Vendée Globe : le regard d’Hervé Hamon

Nous publions ici avec l'autorisation de l'auteur et du Télégramme la chronique d'Hervé Hamon parue dans le Télégramme du dimanche 26 janvier 2025

Trois petits phares et puis…

Courant d’ère
Hervé Hamon

Disons-le tout de suite : ce billet ne sera pas du goût de tout le monde.

Car moi, qui ai chanté la mer, j’émets des réserves sur l’épreuve du Vendée Globe. Non sur les femmes et les hommes qui l’animent : ce sont de très grands marins qui jouent leur peau, qui affrontent les pires océans, qui font preuve d’un courage excessif – la première règle de la navigation n’est-elle pas d’éviter de prendre des risques inconsidérés ?

C’est la machine qui m’interroge. À commencer par ces bateaux au prix pharamineux et qui se nomment Pastille Valda, Destop-Cola, Convention Obsèques ou Fédération du Tord-Boyaux. La course au sponsor semble presque plus ardue que le passage des cinquantièmes hurlants. Et le retrait de Poulet Cassegrain ou de Marshmallow Solidaire plus catastrophique qu’un foc n°2 déchiré. Il y a là quelque chose qui cloche, à commencer par la vertigineuse inégalité financière entre les concurrents.

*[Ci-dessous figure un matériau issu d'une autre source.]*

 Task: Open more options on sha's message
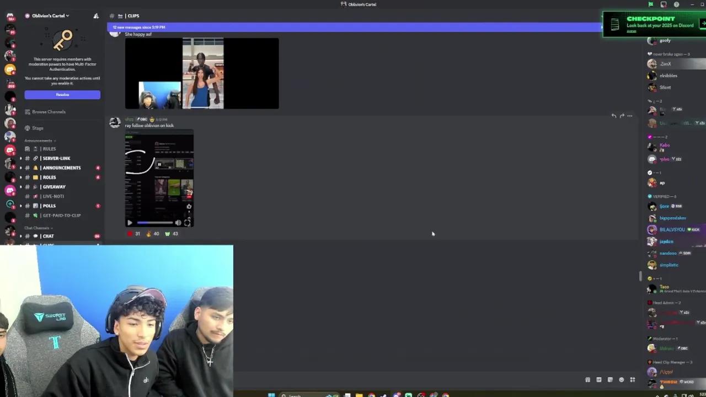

Et puis, est-ce bien la vocation des voiliers que de foncer à 70 km/h sur leurs foils ? Je veux bien qu’à titre expérimental, on déguise les navires en avions. Et qu’on étudie, toujours à titre expérimental, les aéronefs plongeurs. Mais est-ce encore de la saine navigation que cette recherche haletante de la vitesse – quand les vagues le permettent ?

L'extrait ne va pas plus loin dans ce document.